Try booting off a LiveCD, assuming that works (more or less rules out CPU, Mobo, Ram), try mounting the local disk. Do an fsck to see if that works. If so, probably not the HDD. In that case then i'd chroot into the installation and see if basic commands work (i'd also try gzip and grep just in case they are the real faults). Then assuming that goes well, i'd try some of the init.d scripts and simulate starting the box.

Hopefully at one point above something will jump out.
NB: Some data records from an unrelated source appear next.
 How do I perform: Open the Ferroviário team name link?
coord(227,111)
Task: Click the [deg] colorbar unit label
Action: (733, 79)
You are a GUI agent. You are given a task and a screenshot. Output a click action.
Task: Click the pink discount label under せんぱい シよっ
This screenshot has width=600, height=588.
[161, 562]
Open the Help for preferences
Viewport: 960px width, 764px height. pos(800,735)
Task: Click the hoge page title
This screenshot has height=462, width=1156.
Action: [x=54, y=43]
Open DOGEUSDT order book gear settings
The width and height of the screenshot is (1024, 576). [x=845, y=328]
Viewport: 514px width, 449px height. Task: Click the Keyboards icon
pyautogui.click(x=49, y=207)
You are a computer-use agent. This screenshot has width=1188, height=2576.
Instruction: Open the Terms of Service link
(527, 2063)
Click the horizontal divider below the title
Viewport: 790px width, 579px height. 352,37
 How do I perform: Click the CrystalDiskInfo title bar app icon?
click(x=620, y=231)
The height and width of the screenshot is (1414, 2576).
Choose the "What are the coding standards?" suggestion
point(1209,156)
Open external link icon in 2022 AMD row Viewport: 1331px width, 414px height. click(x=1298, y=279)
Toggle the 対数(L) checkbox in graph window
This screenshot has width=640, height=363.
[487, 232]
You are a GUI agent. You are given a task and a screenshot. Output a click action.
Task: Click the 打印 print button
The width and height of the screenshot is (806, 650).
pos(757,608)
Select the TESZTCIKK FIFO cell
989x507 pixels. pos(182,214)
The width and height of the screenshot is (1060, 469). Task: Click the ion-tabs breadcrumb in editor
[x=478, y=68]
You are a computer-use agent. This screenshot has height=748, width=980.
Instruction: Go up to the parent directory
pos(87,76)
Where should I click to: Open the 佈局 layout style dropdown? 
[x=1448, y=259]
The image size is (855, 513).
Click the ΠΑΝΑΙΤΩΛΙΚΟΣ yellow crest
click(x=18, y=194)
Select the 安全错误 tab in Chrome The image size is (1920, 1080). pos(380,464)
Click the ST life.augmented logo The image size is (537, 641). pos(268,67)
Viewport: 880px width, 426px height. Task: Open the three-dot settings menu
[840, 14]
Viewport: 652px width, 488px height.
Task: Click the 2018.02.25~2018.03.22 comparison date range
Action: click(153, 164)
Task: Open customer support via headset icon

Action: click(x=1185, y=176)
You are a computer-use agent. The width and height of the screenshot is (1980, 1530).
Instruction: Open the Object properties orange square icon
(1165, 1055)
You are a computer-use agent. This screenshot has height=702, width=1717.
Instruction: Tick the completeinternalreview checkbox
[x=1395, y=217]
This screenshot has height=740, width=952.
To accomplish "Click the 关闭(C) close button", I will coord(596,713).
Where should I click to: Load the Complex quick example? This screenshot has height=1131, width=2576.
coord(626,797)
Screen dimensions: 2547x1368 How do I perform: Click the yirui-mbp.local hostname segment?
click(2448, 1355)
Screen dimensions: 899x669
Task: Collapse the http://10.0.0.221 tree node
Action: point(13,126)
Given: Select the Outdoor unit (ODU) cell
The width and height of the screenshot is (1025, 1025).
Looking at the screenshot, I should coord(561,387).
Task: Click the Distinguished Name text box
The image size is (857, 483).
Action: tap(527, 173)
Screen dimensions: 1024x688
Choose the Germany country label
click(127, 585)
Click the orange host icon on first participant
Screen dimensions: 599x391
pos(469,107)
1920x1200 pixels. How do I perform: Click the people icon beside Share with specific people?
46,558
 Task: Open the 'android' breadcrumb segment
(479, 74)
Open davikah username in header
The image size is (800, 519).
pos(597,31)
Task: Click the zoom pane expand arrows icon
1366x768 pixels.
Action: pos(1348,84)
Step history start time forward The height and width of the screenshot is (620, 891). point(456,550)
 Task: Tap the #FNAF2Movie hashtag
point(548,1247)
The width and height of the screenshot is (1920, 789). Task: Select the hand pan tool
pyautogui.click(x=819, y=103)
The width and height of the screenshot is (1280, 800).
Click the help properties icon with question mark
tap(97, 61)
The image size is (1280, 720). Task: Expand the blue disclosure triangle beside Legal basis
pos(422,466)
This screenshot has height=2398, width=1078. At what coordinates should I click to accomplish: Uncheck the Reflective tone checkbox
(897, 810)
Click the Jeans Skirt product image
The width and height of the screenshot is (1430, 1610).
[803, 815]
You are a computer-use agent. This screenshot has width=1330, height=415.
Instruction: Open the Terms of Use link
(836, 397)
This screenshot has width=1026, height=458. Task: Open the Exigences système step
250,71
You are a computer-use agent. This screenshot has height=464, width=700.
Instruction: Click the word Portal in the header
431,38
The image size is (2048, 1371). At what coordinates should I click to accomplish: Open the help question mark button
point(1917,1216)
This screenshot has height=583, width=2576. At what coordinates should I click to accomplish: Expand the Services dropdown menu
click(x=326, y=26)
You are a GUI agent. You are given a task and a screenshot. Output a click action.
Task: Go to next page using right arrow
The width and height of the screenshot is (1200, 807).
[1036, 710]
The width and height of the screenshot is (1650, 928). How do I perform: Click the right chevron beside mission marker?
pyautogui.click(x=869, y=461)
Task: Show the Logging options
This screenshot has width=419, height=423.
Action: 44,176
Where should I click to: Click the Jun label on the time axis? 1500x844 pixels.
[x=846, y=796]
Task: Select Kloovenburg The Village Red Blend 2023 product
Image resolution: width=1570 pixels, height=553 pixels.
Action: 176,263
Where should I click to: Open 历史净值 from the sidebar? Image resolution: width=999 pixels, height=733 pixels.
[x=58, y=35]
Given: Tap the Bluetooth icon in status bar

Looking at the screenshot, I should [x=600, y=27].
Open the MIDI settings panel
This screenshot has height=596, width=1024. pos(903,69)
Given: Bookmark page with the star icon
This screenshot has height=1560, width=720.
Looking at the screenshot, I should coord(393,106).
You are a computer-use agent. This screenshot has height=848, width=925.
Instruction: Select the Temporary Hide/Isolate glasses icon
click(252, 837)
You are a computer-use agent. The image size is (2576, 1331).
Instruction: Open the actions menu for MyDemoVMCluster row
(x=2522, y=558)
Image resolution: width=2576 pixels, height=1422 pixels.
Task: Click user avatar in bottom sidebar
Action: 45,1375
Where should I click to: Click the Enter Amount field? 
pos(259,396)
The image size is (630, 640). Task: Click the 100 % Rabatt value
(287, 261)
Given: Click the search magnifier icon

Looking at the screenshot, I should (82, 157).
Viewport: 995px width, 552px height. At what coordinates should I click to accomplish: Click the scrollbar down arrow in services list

Past experience though suggests faulty hardware.

Let me know how you get on?

hyperdaz
March 28th, 2010, 05:17 PM
Thanks for the quick reply

Iv done most of what you have said so far.
I am using a LiveCD atm to backup as much data as possible. everything works fine from LiveCD, I have also run the memory tester on the RAM to check that..

I can mount the local disk, in fact I can boot the machine but everything is read-only and I cant stop Ubuntu from giving me the rescue menu every time.

grep does not work (and was one of the first things I noticed) I have not tried gzip but I believe there are more broken packages, ping firestarer possibly more but have not seen anything that tests for broken Debian packages (apart from dependencies)... While the machine is in this reduced state (even though the menu option is boot normally) there's no networking.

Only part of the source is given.